## Assignment
Quote exactly the lines spanning from the top of the data below to the line that contains "Given: Open the Additional Networks tab", including both.

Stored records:
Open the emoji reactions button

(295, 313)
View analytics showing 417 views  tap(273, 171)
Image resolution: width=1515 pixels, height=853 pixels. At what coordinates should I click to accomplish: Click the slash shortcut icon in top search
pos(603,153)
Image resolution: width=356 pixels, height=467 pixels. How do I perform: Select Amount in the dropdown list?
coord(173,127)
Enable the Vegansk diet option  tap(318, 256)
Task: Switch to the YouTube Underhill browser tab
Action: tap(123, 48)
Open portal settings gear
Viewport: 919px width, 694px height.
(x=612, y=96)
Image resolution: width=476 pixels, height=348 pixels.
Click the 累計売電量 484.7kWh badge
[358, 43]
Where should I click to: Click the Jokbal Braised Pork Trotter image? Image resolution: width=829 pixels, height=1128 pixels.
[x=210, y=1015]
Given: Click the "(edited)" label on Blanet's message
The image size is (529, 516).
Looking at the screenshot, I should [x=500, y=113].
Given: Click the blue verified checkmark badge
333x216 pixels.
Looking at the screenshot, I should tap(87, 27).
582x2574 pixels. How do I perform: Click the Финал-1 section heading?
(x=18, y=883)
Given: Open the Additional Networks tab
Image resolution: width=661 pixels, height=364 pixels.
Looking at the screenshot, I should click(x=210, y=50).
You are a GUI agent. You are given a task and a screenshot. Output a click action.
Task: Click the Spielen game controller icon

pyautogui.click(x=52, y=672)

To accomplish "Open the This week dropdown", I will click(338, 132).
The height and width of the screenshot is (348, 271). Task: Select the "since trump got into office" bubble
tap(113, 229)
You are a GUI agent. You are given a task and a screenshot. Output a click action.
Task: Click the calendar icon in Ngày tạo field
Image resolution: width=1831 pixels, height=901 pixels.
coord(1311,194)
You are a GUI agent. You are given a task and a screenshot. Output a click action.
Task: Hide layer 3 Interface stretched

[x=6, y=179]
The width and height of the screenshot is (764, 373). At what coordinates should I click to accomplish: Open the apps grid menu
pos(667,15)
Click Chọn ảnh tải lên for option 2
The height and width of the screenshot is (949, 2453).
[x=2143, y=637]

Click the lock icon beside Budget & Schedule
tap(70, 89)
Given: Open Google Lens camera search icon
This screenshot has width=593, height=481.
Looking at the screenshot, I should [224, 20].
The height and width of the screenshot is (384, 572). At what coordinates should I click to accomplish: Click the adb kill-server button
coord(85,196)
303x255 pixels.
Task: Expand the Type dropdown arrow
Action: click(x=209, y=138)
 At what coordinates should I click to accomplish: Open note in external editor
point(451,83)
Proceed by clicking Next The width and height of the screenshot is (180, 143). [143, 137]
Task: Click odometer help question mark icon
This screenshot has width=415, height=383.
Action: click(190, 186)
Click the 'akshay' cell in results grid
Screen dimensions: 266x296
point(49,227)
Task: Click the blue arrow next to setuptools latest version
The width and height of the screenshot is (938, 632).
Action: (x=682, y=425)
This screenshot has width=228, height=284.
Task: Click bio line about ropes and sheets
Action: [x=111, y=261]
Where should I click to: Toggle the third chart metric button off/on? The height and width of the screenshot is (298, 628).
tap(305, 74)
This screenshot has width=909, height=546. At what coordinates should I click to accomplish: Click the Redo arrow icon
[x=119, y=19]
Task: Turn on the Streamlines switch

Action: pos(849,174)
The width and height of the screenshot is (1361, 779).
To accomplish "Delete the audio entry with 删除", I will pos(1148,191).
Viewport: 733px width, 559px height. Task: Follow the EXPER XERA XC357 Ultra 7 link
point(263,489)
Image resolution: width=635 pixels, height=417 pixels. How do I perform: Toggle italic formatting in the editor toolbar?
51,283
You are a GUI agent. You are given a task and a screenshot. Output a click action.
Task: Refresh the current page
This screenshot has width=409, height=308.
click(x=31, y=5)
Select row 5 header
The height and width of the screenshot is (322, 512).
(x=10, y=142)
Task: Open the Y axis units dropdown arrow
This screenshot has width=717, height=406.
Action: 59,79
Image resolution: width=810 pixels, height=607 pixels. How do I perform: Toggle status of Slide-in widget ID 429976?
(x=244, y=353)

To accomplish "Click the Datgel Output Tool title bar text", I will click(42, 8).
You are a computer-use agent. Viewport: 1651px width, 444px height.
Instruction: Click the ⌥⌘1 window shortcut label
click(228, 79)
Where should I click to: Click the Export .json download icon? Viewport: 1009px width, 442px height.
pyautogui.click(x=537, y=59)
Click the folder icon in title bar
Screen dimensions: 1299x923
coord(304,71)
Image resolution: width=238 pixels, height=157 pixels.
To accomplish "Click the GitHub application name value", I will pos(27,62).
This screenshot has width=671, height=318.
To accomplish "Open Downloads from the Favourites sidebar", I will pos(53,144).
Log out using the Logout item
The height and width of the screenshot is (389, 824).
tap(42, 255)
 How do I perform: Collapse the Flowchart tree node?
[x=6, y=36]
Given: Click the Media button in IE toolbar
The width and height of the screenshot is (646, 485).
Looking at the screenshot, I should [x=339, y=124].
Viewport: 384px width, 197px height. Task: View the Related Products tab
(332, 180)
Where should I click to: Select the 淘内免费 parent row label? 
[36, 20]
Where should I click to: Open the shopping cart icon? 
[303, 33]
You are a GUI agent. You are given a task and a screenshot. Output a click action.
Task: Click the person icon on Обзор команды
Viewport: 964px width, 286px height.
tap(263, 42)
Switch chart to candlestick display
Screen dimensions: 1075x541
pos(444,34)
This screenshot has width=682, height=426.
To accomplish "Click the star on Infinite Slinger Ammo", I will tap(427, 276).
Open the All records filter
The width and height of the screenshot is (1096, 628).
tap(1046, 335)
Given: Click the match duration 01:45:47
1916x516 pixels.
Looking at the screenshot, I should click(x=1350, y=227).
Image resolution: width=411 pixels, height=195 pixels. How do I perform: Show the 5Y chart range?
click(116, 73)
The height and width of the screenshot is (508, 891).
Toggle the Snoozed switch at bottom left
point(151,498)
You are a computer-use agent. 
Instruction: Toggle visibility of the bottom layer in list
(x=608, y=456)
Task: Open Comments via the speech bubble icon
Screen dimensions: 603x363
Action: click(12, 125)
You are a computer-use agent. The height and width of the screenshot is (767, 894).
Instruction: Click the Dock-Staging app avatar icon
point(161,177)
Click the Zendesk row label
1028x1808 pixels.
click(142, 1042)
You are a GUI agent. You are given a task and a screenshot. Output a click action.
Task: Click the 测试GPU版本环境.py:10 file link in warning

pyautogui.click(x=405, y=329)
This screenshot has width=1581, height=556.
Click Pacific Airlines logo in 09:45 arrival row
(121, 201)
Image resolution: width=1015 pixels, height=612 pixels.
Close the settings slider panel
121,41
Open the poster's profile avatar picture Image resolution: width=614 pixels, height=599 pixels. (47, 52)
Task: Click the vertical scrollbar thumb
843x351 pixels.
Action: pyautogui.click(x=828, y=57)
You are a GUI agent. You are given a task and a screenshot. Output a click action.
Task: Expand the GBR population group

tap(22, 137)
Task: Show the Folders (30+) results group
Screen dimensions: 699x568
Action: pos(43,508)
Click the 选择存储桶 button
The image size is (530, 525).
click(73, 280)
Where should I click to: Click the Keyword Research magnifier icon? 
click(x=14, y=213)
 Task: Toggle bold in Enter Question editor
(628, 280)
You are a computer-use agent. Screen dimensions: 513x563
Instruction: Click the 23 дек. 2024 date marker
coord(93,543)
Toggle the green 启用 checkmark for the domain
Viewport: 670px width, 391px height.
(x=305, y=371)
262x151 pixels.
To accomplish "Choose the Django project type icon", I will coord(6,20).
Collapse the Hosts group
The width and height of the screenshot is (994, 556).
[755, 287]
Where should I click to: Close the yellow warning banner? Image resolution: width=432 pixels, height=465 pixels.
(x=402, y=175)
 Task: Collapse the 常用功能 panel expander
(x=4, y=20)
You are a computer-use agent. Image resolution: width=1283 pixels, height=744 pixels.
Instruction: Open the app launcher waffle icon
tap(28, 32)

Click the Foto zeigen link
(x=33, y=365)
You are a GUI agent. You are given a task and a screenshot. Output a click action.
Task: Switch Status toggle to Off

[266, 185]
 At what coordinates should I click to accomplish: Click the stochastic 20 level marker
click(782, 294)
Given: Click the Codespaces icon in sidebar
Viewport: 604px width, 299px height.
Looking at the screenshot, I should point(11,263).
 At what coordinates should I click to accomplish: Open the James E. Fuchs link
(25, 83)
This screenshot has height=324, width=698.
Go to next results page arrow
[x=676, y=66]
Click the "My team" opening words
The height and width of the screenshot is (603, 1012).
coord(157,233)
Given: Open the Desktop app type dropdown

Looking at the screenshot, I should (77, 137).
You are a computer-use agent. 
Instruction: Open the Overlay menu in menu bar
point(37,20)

## Result
Open the emoji reactions button

(295, 313)
View analytics showing 417 views  tap(273, 171)
Image resolution: width=1515 pixels, height=853 pixels. At what coordinates should I click to accomplish: Click the slash shortcut icon in top search
pos(603,153)
Image resolution: width=356 pixels, height=467 pixels. How do I perform: Select Amount in the dropdown list?
coord(173,127)
Enable the Vegansk diet option  tap(318, 256)
Task: Switch to the YouTube Underhill browser tab
Action: tap(123, 48)
Open portal settings gear
Viewport: 919px width, 694px height.
(x=612, y=96)
Image resolution: width=476 pixels, height=348 pixels.
Click the 累計売電量 484.7kWh badge
[358, 43]
Where should I click to: Click the Jokbal Braised Pork Trotter image? Image resolution: width=829 pixels, height=1128 pixels.
[x=210, y=1015]
Given: Click the "(edited)" label on Blanet's message
The image size is (529, 516).
Looking at the screenshot, I should [x=500, y=113].
Given: Click the blue verified checkmark badge
333x216 pixels.
Looking at the screenshot, I should tap(87, 27).
582x2574 pixels. How do I perform: Click the Финал-1 section heading?
(x=18, y=883)
Given: Open the Additional Networks tab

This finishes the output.